● Things to do
1. In the passage on universals, who does the passage say has a very comprehensive SEP article on properties?
2. Please transcribe the passage on universals between "Whatever we deal" and "way or other.", inclusive.

** Start Passage **

Other reading: Lowe deals with these issues in his chapter 19; Mackie, Problems from Locke, ch. 4, especially § 6-9, has a brisk discussion; Strawson, Individuals Part II, is a lengthy discussion of questions related to ours. In the SEP, Chris Swoyer has a very comprehensive article on properties.
Whatever we deal with (think of, interact with, ...) is some way or other: red, human, ferocious, divisible by 3, .... And these are ways that other stuff we deal with might be too. How should we conceive of this elementary fact?
Loux characterises the elementary, pre-philosophical fact thus: "There are, then, objective similarities among things. Prior to our classifying them in the ways we do, the familiar objects of the everyday world agree in their characteristics, features, or attributes" (21).
So the issue is whether there is any further fact that underlies, explains, grounds the pre-philosophical fact that whatever there is is some way or other.
As Loux says, Plato's Forms are the primordial positive answer to the question. Ignoring a lot of the Platonic scaffolding, Loux sees Plato and any other realist about universals as committed to this schema: where a number of objects, a ... n, agree in attribute, there is a thing, φ, and a relation, R, such that each of a ... n bears R to φ and it is in virtue of bearing such a relation that the objects agree in attribute.

** End Passage **
** Start Stored records **

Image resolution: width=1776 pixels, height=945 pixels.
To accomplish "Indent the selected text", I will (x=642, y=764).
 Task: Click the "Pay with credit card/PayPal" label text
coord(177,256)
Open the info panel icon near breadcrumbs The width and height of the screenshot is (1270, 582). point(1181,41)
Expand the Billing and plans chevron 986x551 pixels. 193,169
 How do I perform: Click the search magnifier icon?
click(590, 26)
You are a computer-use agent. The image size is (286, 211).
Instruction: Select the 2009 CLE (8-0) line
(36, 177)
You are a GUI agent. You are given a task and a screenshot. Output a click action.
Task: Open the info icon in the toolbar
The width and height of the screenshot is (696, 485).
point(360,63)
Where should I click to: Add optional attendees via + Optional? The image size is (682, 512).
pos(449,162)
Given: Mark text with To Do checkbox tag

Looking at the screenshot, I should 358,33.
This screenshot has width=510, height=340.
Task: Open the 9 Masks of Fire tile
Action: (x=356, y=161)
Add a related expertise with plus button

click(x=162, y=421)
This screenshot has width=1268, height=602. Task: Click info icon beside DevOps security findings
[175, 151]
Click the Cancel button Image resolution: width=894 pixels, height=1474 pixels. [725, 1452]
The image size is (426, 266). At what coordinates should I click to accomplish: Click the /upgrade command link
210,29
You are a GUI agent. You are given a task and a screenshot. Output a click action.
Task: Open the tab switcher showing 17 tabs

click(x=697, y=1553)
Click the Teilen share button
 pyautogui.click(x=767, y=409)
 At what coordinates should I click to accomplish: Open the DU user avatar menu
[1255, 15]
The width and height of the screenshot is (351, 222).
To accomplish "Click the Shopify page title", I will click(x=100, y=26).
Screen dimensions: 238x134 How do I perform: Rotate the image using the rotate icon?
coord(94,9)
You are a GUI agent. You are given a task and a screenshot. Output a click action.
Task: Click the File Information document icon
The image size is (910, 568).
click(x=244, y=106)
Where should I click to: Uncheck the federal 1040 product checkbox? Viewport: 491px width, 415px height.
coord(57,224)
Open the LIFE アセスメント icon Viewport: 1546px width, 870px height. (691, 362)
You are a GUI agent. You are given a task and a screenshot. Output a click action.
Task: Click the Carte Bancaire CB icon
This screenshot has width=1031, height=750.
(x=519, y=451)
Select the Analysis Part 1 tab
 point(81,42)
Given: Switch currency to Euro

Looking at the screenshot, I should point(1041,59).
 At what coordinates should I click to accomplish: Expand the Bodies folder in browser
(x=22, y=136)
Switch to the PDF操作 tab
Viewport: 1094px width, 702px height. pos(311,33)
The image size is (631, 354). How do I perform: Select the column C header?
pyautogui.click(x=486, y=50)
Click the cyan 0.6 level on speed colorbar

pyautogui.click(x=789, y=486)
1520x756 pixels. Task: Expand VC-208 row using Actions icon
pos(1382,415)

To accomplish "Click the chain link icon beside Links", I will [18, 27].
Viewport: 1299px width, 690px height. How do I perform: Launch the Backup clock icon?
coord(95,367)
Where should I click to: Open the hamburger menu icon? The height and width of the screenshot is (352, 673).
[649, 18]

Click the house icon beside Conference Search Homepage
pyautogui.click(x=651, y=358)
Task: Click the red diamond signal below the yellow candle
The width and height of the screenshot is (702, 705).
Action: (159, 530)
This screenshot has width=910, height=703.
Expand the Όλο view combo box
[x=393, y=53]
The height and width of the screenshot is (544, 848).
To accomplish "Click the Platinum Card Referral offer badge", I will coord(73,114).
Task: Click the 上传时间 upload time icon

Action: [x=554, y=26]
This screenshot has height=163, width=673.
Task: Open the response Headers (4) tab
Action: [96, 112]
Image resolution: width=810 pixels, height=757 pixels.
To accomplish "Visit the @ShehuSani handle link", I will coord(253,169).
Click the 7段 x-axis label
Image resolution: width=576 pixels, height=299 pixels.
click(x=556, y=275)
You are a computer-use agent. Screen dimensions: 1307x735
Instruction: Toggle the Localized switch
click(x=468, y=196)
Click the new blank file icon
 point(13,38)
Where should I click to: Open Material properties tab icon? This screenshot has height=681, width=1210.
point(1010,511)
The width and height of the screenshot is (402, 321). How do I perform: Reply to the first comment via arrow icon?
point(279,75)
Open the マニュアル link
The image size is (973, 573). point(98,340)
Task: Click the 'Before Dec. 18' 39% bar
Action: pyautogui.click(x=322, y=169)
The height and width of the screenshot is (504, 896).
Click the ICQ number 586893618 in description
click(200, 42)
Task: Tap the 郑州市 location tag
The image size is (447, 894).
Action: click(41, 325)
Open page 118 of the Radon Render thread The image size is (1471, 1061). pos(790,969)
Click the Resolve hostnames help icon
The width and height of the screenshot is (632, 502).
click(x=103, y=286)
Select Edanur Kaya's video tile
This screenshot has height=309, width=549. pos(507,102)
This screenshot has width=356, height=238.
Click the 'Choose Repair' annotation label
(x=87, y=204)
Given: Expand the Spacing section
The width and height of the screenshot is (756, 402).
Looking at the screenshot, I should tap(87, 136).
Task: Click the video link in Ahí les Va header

** End Stored records **

● Exercise solutions
1. Chris Swoyer

2.
Whatever we deal with (think of, interact with, ...) is some way or other: red, human, ferocious, divisible by 3, .... And these are ways that other stuff we deal with might be too. How should we conceive of this elementary fact?
Loux characterises the elementary, pre-philosophical fact thus: "There are, then, objective similarities among things. Prior to our classifying them in the ways we do, the familiar objects of the everyday world agree in their characteristics, features, or attributes" (21).
So the issue is whether there is any further fact that underlies, explains, grounds the pre-philosophical fact that whatever there is is some way or other.